══ GIVEN ENTRIES ══

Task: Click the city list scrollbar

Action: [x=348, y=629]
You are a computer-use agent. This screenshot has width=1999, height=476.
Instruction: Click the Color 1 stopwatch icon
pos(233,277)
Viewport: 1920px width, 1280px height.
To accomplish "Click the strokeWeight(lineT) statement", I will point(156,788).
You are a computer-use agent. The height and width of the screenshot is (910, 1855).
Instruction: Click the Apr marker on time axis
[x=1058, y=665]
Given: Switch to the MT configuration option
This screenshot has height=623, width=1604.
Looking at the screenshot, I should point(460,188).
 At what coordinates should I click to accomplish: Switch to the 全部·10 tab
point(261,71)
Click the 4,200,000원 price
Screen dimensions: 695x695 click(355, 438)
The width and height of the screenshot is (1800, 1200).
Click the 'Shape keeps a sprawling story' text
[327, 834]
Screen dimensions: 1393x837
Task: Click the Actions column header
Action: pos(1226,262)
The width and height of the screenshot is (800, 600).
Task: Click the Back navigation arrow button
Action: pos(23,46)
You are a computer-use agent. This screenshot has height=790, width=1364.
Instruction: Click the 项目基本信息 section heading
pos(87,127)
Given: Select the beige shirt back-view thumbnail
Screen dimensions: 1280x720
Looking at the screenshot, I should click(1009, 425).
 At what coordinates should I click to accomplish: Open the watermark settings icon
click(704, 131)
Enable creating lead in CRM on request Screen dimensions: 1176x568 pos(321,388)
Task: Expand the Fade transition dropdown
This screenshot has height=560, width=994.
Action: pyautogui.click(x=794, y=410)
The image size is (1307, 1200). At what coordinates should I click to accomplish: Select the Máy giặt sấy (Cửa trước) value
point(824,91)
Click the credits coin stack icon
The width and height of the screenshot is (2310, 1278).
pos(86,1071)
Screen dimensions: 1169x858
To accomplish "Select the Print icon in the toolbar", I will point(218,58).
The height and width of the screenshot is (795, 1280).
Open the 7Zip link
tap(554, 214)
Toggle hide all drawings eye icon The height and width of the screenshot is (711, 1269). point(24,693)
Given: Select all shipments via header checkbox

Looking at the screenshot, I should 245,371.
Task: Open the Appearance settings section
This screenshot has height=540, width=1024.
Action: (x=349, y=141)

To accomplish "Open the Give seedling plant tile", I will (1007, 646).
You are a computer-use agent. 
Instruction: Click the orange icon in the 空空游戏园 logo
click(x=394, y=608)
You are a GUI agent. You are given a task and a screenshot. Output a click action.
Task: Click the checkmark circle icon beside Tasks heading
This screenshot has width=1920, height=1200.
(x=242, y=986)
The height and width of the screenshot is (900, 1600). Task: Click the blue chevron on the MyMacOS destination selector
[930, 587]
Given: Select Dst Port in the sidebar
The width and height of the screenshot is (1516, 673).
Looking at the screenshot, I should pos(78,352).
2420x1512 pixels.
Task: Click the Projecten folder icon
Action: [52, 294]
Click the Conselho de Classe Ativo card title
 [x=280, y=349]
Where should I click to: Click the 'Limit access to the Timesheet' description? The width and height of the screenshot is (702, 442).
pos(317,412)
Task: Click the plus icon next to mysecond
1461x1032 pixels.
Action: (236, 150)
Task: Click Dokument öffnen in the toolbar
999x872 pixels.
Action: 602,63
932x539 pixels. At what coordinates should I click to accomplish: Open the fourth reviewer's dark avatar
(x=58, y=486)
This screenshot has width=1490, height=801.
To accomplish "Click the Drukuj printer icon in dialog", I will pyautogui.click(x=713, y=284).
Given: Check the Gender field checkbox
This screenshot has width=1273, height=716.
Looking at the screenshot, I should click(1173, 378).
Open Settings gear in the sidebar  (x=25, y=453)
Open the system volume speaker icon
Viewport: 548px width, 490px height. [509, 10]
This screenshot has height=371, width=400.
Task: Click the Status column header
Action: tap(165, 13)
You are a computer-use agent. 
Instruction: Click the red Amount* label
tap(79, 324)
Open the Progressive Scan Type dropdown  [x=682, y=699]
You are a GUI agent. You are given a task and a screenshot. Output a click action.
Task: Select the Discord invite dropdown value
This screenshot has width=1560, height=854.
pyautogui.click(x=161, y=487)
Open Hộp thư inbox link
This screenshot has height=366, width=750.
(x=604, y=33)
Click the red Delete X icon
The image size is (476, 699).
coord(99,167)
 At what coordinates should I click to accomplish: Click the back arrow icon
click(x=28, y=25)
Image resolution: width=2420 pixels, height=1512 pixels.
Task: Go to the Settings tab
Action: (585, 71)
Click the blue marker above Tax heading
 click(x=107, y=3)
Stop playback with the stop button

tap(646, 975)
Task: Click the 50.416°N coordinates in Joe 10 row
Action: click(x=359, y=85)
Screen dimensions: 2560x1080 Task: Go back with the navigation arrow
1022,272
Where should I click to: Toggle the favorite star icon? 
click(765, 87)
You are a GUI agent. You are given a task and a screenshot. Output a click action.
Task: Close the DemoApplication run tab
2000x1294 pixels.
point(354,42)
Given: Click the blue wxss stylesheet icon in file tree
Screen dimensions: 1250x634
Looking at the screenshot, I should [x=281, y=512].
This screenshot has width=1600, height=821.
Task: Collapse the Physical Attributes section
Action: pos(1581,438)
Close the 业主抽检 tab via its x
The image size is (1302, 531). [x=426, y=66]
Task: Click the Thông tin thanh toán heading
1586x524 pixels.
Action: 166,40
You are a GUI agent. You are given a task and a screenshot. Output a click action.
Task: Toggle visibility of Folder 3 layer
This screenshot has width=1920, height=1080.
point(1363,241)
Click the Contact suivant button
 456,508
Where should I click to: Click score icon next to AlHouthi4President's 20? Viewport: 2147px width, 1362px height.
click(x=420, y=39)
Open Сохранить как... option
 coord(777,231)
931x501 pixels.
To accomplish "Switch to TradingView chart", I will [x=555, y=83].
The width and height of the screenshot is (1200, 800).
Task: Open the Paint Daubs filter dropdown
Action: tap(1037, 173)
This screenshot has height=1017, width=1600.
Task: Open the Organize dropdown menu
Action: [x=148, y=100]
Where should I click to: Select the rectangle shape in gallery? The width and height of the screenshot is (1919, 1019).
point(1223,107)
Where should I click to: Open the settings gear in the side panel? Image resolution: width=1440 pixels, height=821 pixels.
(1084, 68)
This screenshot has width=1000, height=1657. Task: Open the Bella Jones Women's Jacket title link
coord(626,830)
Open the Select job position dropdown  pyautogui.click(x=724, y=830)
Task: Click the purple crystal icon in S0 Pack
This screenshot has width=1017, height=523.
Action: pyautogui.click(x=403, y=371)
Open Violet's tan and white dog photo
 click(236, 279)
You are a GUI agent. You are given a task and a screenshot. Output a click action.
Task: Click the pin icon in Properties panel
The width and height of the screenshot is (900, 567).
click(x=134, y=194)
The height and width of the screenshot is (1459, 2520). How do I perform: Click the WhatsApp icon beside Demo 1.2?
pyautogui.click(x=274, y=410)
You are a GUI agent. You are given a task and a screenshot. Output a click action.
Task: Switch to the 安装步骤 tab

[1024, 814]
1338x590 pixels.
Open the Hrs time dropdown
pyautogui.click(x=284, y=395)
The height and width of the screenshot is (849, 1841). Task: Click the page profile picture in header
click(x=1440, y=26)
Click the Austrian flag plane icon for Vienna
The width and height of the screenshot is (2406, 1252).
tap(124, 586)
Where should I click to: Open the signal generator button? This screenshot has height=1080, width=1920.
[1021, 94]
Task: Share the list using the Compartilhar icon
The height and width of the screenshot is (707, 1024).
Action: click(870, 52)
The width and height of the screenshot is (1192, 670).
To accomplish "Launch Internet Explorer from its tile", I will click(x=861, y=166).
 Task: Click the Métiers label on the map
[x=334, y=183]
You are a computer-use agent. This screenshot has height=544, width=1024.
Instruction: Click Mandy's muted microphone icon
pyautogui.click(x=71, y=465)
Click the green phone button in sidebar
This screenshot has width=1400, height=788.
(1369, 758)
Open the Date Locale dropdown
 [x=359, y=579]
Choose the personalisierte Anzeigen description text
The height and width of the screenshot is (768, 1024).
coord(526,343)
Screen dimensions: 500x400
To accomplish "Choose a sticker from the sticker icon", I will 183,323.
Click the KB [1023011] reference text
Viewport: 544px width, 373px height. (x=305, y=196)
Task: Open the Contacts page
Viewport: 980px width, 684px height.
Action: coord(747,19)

═══

■ EXERCISE TASK
Copy out everything from the line containing "Open Violet's tan and white dog photo" down to the end of the data, with both of those lines included.

■ TASK OUTPUT
Open Violet's tan and white dog photo
 click(236, 279)
You are a GUI agent. You are given a task and a screenshot. Output a click action.
Task: Click the pin icon in Properties panel
The width and height of the screenshot is (900, 567).
click(x=134, y=194)
The height and width of the screenshot is (1459, 2520). How do I perform: Click the WhatsApp icon beside Demo 1.2?
pyautogui.click(x=274, y=410)
You are a GUI agent. You are given a task and a screenshot. Output a click action.
Task: Switch to the 安装步骤 tab

[1024, 814]
1338x590 pixels.
Open the Hrs time dropdown
pyautogui.click(x=284, y=395)
The height and width of the screenshot is (849, 1841). Task: Click the page profile picture in header
click(x=1440, y=26)
Click the Austrian flag plane icon for Vienna
The width and height of the screenshot is (2406, 1252).
tap(124, 586)
Where should I click to: Open the signal generator button? This screenshot has height=1080, width=1920.
[1021, 94]
Task: Share the list using the Compartilhar icon
The height and width of the screenshot is (707, 1024).
Action: click(870, 52)
The width and height of the screenshot is (1192, 670).
To accomplish "Launch Internet Explorer from its tile", I will click(x=861, y=166).
 Task: Click the Métiers label on the map
[x=334, y=183]
You are a computer-use agent. This screenshot has height=544, width=1024.
Instruction: Click Mandy's muted microphone icon
pyautogui.click(x=71, y=465)
Click the green phone button in sidebar
This screenshot has width=1400, height=788.
(1369, 758)
Open the Date Locale dropdown
 [x=359, y=579]
Choose the personalisierte Anzeigen description text
The height and width of the screenshot is (768, 1024).
coord(526,343)
Screen dimensions: 500x400
To accomplish "Choose a sticker from the sticker icon", I will 183,323.
Click the KB [1023011] reference text
Viewport: 544px width, 373px height. (x=305, y=196)
Task: Open the Contacts page
Viewport: 980px width, 684px height.
Action: coord(747,19)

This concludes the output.